(Item position entries)
• • • •

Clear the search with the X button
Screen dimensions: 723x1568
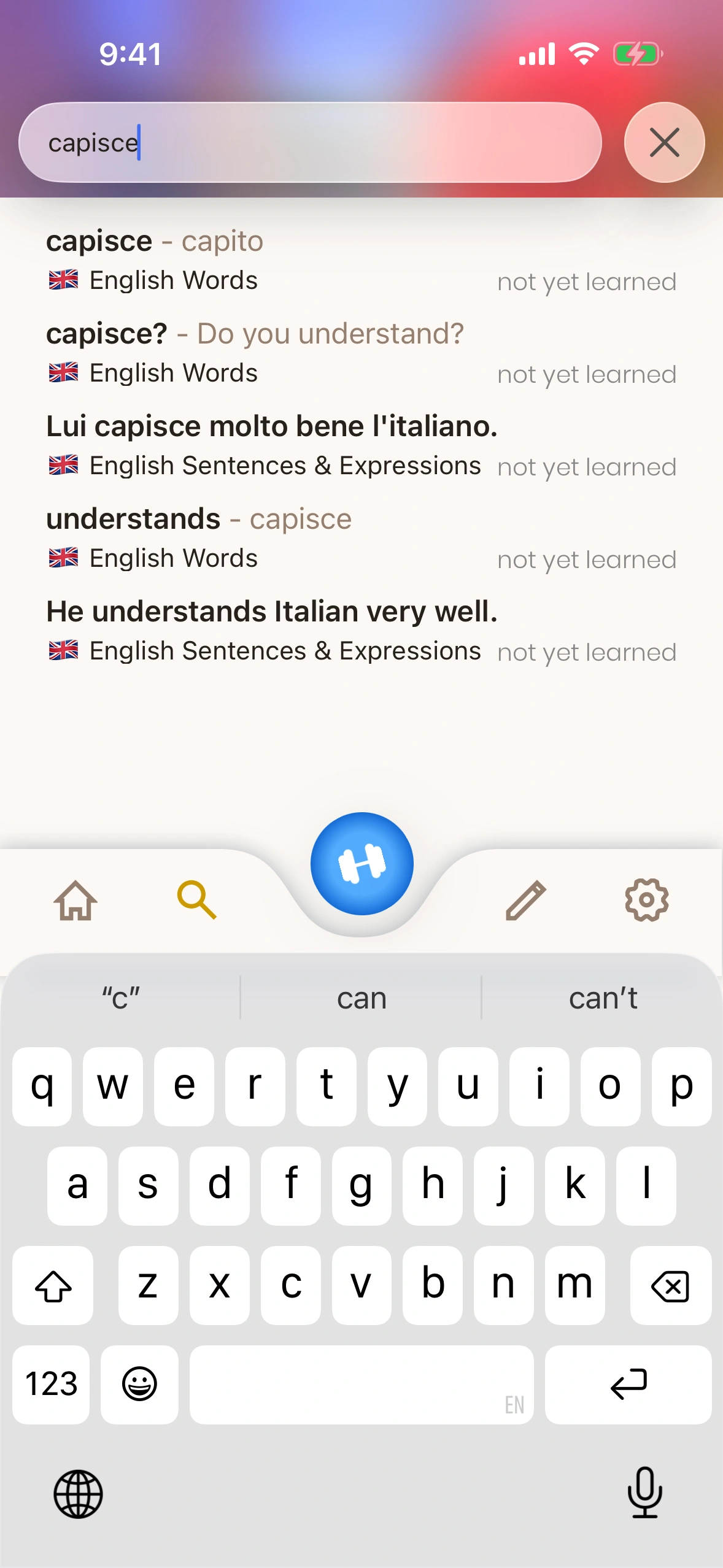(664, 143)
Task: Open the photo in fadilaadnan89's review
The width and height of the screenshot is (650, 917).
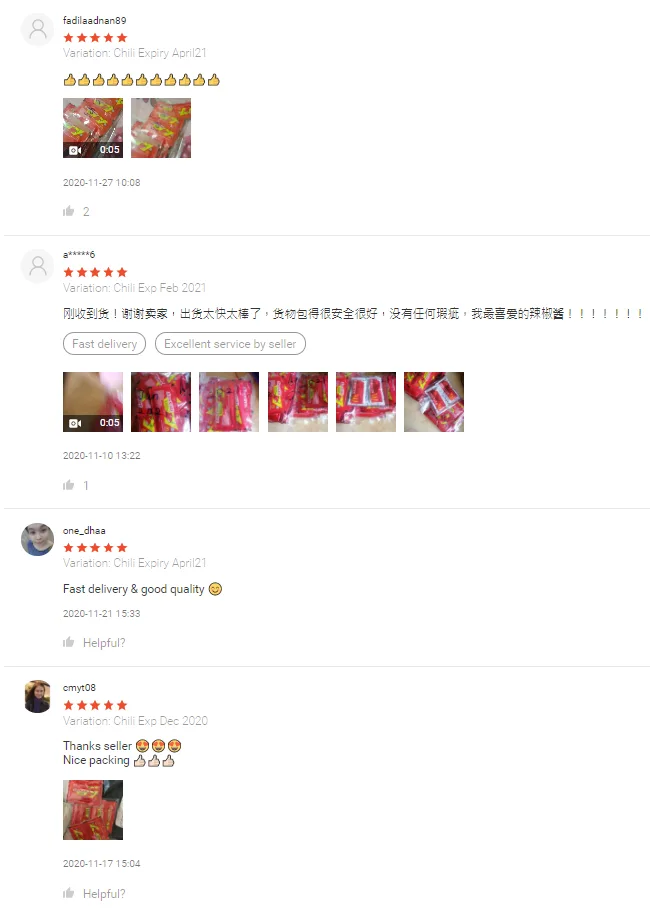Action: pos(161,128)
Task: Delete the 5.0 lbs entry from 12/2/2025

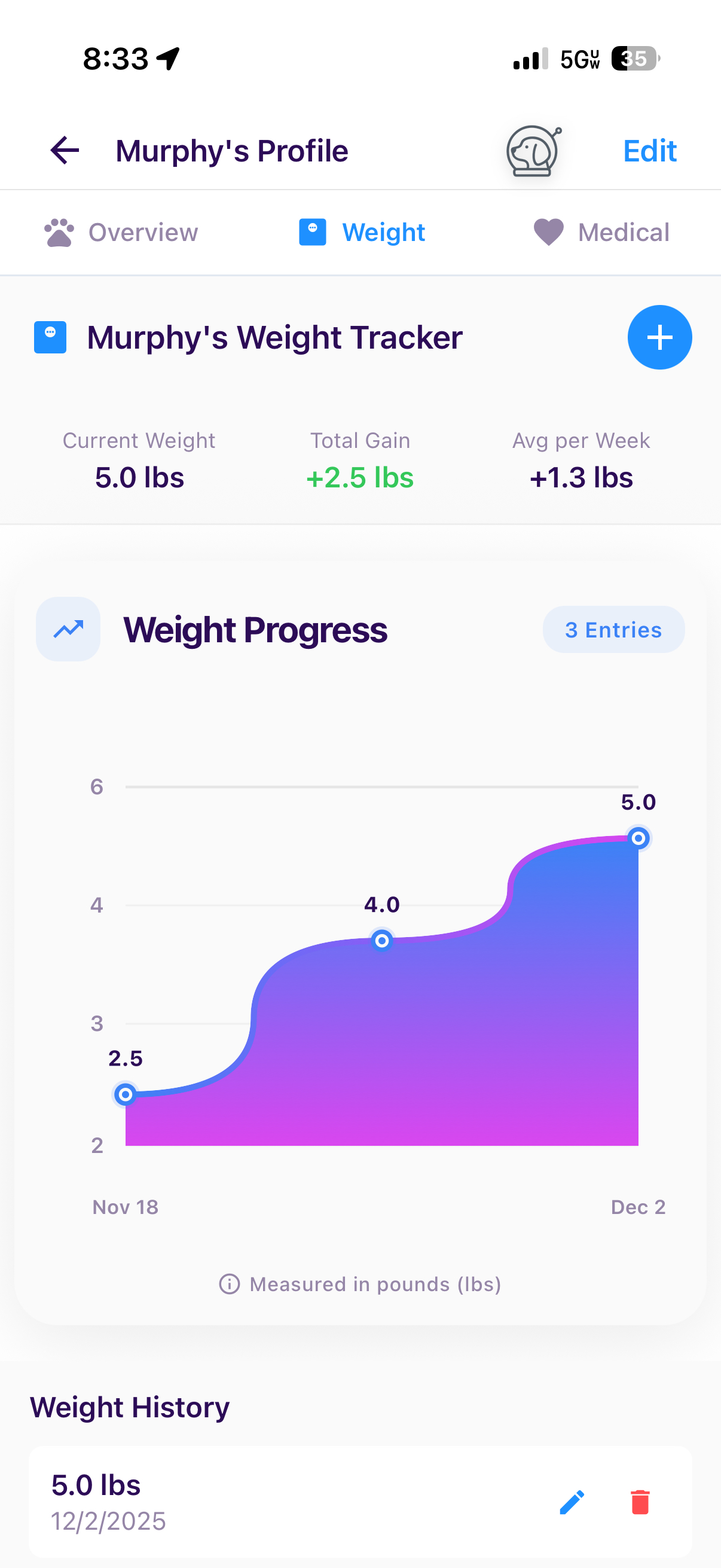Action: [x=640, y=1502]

• • • •

# Stated goal:
Express every line of the material as a numbered list, skipping blank lines and leaving the pictures out.

# The solution:
1. Clear the search with the X button
2. Screen dimensions: 723x1568
3. (664, 143)
4. Task: Open the photo in fadilaadnan89's review
5. The width and height of the screenshot is (650, 917).
6. Action: pos(161,128)
7. Task: Delete the 5.0 lbs entry from 12/2/2025
8. Action: [x=640, y=1502]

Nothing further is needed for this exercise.